Farrugia is the co-author of “Think Big, Start Small, Move Fast: A Blueprint for Transformation from the Mayo Clinic Center for Innovation,” a book that highlights the need for change in the delivery of health care.
He is a past president of the American Neurogastroenterology and Motility Society.
“We have to transform health care from the inside out,” Farrugia said at a lunch event after he accepted the award from JU President Tim Cost.
Farrugia told the World Affairs Council of Jacksonville in September that leaning into telemedicine, artificial intelligence and home-based medicine will be key to transforming health care and solving its issues such as access to and affordability of care.
He said then and again March 3 that Mayo Clinic can be the one to lead the charge,
“I am absolutely convinced that for transformation to occur, we have to transform health care from a pipeline model to a platform model.”
Farrugia said Mayo Clinic conceived the platform three years ago and launched it two years ago.
The platform collects health care data from patients, with the “strictest data privacy rules that keep patient data safe.”
The data helps physicians diagnose and treat health risks, such as strokes.
Farrugia said the health care system has to deliver “new ways to keep people well.”
“One of the ways we’ve done that is through a new program that allows us to safely look after thousands of patients in their own homes, who normally would be admitted to our hospitals, and the results are excellent,” he said.
Farrugia is the university’s fourth recipient of the honor, which JU says it presents to “an extraordinary, visionary leader whose impact is felt well beyond the bounds of their recognized responsibilities.”

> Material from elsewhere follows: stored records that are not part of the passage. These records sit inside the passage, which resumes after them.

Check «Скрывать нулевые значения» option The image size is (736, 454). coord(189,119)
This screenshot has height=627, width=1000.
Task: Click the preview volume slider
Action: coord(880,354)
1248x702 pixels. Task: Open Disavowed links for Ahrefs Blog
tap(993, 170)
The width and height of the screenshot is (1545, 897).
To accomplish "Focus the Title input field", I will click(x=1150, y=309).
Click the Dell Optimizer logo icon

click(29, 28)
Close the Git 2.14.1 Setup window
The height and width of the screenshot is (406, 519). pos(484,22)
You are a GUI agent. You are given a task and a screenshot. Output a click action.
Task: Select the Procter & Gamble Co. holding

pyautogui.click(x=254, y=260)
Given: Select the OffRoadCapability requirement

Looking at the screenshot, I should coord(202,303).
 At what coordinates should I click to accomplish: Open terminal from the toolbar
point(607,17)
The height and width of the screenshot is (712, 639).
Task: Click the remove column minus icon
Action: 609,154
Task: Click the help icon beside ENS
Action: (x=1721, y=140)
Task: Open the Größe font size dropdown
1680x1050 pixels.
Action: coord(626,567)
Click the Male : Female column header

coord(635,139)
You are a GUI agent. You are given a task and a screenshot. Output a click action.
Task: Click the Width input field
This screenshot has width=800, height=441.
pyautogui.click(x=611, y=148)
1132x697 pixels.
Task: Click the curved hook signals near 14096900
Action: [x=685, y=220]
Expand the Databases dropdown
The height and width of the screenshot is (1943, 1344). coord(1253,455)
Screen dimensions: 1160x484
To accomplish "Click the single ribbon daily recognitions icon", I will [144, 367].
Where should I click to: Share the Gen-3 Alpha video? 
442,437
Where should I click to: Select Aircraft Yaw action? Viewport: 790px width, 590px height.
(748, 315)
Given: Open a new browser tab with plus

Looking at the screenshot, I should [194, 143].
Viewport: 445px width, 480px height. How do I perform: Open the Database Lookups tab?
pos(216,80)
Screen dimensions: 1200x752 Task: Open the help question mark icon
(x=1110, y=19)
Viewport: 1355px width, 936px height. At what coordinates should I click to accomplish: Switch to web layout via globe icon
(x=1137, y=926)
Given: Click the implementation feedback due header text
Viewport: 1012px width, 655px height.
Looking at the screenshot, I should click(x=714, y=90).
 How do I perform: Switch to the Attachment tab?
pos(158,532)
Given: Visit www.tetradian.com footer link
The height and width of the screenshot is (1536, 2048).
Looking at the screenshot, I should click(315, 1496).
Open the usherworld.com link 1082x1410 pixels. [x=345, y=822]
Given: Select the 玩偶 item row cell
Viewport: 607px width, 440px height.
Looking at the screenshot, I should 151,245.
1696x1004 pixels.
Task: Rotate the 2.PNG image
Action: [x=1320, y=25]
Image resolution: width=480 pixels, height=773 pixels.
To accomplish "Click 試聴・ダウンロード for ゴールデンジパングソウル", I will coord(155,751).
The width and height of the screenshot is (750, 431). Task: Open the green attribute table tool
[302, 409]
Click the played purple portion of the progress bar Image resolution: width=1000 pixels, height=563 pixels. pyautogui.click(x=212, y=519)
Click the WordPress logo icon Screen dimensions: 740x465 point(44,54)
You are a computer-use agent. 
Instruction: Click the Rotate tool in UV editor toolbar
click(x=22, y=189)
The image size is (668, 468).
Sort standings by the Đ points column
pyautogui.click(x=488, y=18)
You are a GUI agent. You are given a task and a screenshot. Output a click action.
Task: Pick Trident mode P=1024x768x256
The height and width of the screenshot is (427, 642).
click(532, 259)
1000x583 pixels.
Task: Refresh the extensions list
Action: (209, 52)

The honoree “fully embodies the University’s ideal of a globally engaged citizen, bringing to bear their exceptional talents to create new opportunities to lead, live, and learn.”
JU gave the inaugural award in 2014 to Indra Nooyi, the chairman and CEO of Pepsico. She retired in 2019 after 24 years with the company, half of which she spent in the top job, according to Forbes.com.
The university gave the second award in 2016 to documentary filmmaker Ken Burns.
The third honoree was Makaziwe Mandela in 2019. She is the daughter of the late Nelson Mandela, a 1993 Nobel Peace Prize winner and the first black president of South Africa, from 1994–99. Makaziwe Mandela leads the House of Mandela humanitarian organization.